Love and Justice for Each: An Appreciation of Martha C. Nussbaum by Henry Richardson
Henry James once offered the following advice to would-be writers: “Try to be one of the people on whom nothing is lost.” Martha Craven Nussbaum is one of those people on whom nothing is lost. Keenly observant, fascinated by life, and analytically brilliant, her memory locks everything in. She is not a novelist, of course, but a philosopher and a renowned public intellectual of extraordinary range. She engages with constitutional lawyers about human rights and debates policy with economists. And she has always been deeply committed to the humanities; few have championed the field as well as she has in Cultivating Humanity and Not for Profit.

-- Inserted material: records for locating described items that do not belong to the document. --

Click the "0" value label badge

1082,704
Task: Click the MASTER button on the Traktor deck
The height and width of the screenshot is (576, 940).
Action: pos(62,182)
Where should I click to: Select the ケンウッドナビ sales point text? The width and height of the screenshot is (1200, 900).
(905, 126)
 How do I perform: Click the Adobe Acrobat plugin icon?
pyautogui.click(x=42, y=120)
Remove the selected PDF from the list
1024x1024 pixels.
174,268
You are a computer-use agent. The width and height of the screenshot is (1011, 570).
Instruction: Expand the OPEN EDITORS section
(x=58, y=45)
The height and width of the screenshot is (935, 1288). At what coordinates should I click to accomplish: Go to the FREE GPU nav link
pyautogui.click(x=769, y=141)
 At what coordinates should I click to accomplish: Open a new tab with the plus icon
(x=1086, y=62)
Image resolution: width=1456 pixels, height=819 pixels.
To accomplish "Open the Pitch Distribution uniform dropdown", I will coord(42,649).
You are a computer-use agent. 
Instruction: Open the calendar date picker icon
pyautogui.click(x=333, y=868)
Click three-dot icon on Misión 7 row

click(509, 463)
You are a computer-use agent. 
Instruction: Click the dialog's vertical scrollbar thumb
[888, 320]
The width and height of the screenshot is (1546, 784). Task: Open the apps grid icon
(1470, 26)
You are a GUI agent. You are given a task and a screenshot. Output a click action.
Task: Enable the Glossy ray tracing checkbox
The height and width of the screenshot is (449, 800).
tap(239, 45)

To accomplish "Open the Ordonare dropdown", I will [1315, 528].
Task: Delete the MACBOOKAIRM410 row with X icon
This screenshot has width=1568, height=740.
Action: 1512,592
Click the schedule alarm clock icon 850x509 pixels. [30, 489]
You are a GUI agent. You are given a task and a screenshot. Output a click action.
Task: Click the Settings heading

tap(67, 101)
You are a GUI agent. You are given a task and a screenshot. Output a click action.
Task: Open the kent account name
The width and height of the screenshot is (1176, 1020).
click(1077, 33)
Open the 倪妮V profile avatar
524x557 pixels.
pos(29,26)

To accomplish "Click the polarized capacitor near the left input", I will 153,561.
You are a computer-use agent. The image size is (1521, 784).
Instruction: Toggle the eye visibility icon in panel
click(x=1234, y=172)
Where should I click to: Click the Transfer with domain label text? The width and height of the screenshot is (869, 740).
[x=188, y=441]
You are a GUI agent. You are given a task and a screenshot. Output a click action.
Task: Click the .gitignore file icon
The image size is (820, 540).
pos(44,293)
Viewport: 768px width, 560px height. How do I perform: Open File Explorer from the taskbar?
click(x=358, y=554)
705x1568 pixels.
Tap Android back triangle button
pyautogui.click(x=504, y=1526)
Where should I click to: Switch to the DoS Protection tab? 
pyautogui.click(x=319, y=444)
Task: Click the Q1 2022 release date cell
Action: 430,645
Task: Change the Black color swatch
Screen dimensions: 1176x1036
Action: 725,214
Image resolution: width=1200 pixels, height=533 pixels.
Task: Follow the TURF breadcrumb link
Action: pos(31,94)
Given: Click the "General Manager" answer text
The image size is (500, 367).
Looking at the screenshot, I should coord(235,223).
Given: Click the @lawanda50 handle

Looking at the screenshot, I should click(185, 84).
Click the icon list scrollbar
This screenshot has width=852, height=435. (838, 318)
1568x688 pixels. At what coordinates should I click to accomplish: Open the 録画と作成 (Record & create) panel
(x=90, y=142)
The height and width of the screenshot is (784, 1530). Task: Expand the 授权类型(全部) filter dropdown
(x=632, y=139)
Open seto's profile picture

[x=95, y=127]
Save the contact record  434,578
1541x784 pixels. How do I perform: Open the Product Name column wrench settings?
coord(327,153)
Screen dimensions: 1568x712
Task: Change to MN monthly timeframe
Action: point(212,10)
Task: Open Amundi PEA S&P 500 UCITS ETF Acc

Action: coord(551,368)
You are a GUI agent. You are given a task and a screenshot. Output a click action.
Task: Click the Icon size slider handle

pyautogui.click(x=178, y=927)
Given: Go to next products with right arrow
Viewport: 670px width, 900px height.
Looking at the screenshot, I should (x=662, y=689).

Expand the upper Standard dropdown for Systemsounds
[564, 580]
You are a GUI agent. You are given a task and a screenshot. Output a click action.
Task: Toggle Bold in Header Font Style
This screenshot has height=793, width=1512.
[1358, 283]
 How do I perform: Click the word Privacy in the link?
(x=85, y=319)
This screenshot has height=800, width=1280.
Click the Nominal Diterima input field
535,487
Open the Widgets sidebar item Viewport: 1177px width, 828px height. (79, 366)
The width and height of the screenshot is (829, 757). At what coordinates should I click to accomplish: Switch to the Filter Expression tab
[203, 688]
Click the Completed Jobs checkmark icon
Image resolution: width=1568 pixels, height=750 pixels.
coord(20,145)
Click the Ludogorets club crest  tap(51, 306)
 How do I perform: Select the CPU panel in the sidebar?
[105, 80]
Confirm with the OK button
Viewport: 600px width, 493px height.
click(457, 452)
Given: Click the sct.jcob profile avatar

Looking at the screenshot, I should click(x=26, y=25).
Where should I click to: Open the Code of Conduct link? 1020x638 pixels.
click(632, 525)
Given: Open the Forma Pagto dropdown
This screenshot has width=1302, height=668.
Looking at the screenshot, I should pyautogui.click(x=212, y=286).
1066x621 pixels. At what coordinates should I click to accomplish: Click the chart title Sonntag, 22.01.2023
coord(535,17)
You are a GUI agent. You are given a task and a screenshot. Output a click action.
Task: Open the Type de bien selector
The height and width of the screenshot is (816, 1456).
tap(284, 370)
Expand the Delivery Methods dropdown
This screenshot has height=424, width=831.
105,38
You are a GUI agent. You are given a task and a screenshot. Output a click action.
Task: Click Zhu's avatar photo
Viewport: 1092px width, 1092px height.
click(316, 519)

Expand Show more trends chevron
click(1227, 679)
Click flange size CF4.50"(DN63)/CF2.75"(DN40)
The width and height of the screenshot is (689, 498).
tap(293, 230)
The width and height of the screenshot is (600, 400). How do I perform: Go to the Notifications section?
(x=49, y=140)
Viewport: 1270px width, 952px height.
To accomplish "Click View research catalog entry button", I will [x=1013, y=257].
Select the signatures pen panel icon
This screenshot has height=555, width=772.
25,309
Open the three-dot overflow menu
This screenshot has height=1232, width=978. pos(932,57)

Martha began her academic career in classical philology. It is telling that she has always admired Aristotle, who was unusual in being curious rather than repulsed by the wet embodiment of the animals he studied, from mollusks and octopi to humans and other “political animals.” Martha’s first book translated and provided searching commentary on Aristotle’s De Motu Animalium, which is about animals that move about—whether slimy or scaled, furry or smooth, but all of them vulnerable. Her interpretation emphasized that, as they move, animals depend on an ability to perceive the world interpretively—to see something as dangerous or delicious: a primitive form of imagination. Her second book was The Fragility of Goodness. It drew on the ancient Greek poets and philosophers to explore how bad luck or ill-fated circumstance can force us to choose between tragically clashing values—for example, as Agamemnon was forced to choose between the life of his daughter and the good of the state.
I first got to know Martha through studying Aristotle with her at Harvard. She combined a classicist’s formidable memory of texts with a philosopher’s passion to question them. Even after moving to Brown University, she continued to lead a Greek reading group in Cambridge. Years later, encountering passages in her writings that elaborated ideas she had floated in that informal setting, I came to realize that her memory also locks onto her own thoughts, sorting her many observations and pieces of argument for later use.